Finding new ways to treat the novel coronavirus and its ever-changing variants has been a challenge for researchers, especially when the traditional drug development and discovery process can take years. A Michigan State University researcher and his team are taking a hi-tech approach to determine whether drugs already on the market can pull double duty in treating new COVID variants.
“The COVID-19 virus is a challenge because it continues to evolve,” said Bin Chen, an associate professor in the College of Human Medicine. “By using artificial intelligence and really large data sets, we can repurpose old drugs for new uses.”
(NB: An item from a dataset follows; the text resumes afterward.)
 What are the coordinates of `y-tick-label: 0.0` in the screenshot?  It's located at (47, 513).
Chen built an international team of researchers with expertise on topics ranging from biology to computer science to tackle this challenge. First, Chen and his team turned to publicly available databases to mine for the unique coronavirus gene expression signatures from 1,700 host transcriptomic profiles that came from patient tissues, cell cultures and mouse models. These signatures revealed the biology shared by COVID-19 and its variants.
With the virus’s signature and knowing which genes need to be suppressed and which genes need to be activated, the team was able to use a computer program to screen a drug library consisting of FDA-approved or investigational drugs to find candidates that could correct the expression of signature genes and further inhibit the coronavirus from replicating. Chen and his team discovered one novel candidate, IMD-0354, a drug that passed phase I clinical trials for the treatment of atopic dermatitis. A group in Korea later observed that it was 90-fold more effective against six COVID-19 variants than remdesivir, the first drug approved to treat COVID-19. The team further found that IMD-0354 inhibited the virus from copying itself by boosting the immune response pathways in the host cells. Based on the information learned, the researchers studied a prodrug of IMD-0354 called IMD-1041. A prodrug is an inactive substance that is metabolized within the body to create an active drug.
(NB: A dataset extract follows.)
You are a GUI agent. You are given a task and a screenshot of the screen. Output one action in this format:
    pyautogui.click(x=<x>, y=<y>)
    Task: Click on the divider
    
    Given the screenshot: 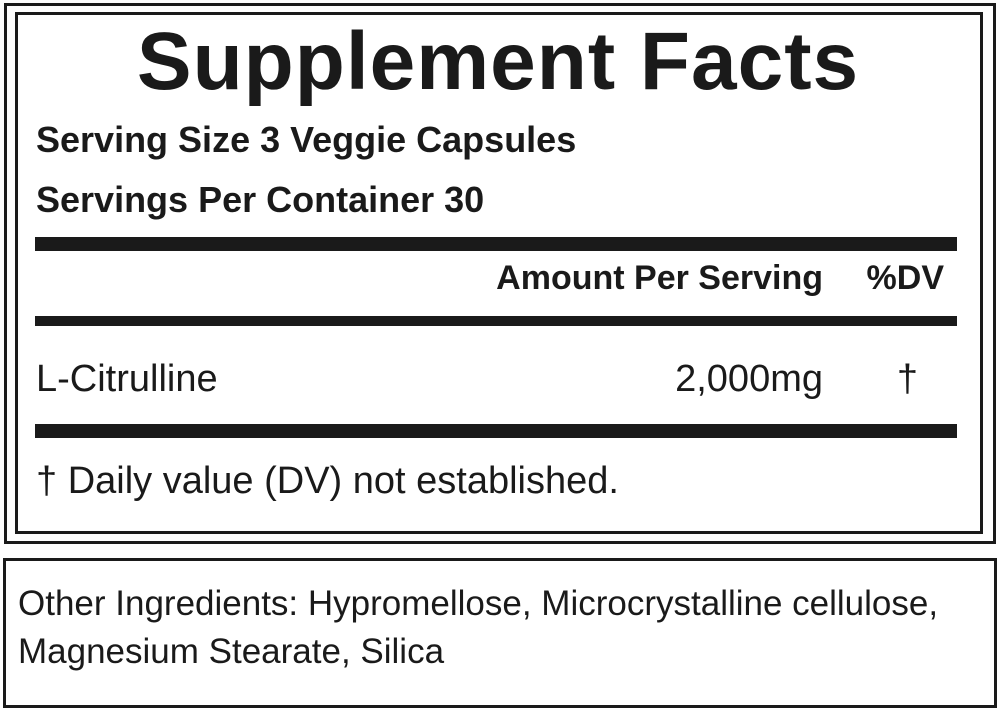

“IMD-1041 is even more promising as it is orally available and has been investigated for chronic obstructive pulmonary disease, a group of lung diseases that block airflow and make it difficult to breathe,” Chen said. “Because the structure of IMD-1041 is undisclosed, we are developing a new artificial intelligence platform to design novel compounds that hopefully could be tested and evaluated in more advanced animal models.”
The research was published in the journal iScience.
This project was led by two senior postdoctoral scholars in the Chen lab: Jing Xing, who recently became a young investigator at the Chinese Academy of Sciences, and Rama Shankar, with the support from researchers from Institute Pasteur Korea, Shanghai Institute of Materia Medica, University of Texas Medical Branch, Spectrum Health in Grand Rapids and Stanford University.